“An Untold Story”: The Genesis of Indian Indentured Labour in Mauritius

Indentured labour and the Independence of India will be discussed next week by academics from around the world

In the context of GOPIO International Conference on
Indentured Labour

Between 18th and 20th August 2017, the Global Organisation of People of Indian Origin (GOPIO) International is organizing a milestone International Conference entitled ‘The 100th Anniversary of The End of Indenture in Mauritius and the British Empire and the 70th Anniversary of the Independence of India’ at the Indira Gandhi Centre for Indian Culture, the Ramayana Centre, and at the French Institute of Mauritius. This historic conference will be held in collaboration with the Indian High Commission in Mauritius, the Indian Council of International Co-operation (ARSP) – New Delhi, and the International Indenture Girmityas Foundation.

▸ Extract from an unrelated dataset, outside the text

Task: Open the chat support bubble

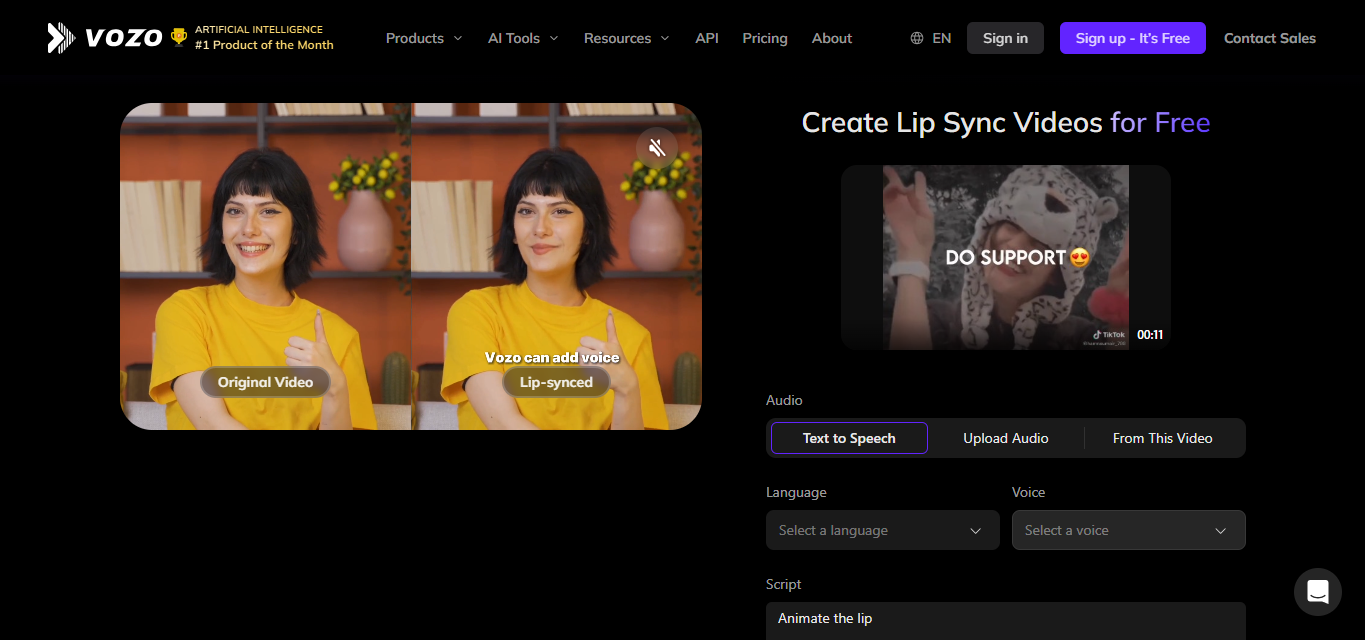Action: (x=1317, y=591)
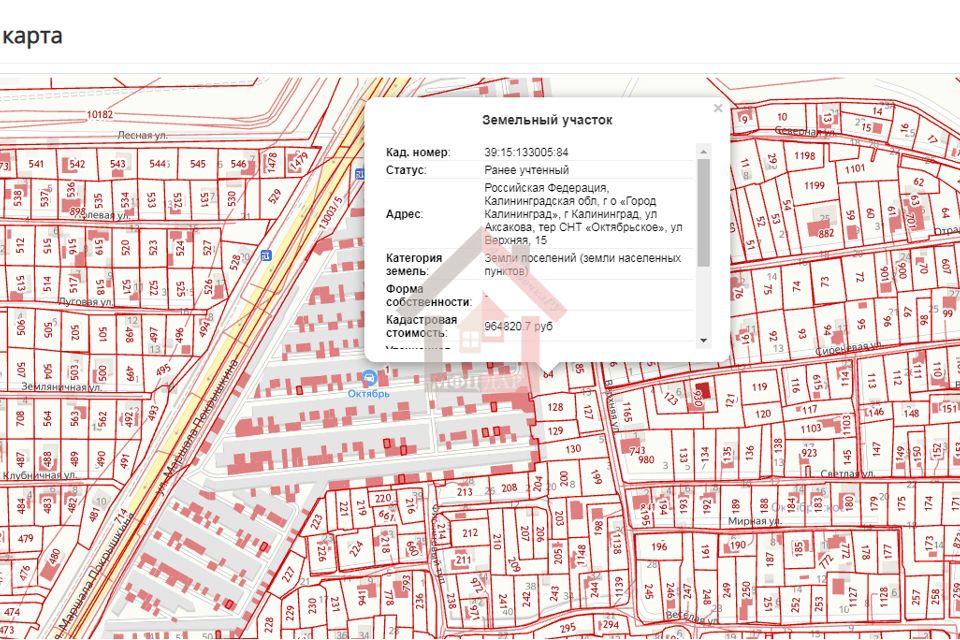
Task: Select land parcel 129 on the map
Action: (556, 430)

The major objective of this international conference will be to bring together scholars, government officials, public figures, community leaders and NGOs who are carrying out research on the history of indentured labour, the Indian global diaspora, the modern history of India and Indian independence. It will also see the participation of different branches of GOPIO International from around the world such as from La Reunion, Sri Lanka, Singapore, South Africa, Australia, France, and Guadeloupe. There will be academics, professors, and eminent personalities from more than 15 countries from around the world at the conference. One of the important themes of this conference will be the genesis, ending, and the historical importance of indentured labour in Mauritius and in other parts of the world.

The Genesis of Indentured Labour in 1834 to be Reconsidered?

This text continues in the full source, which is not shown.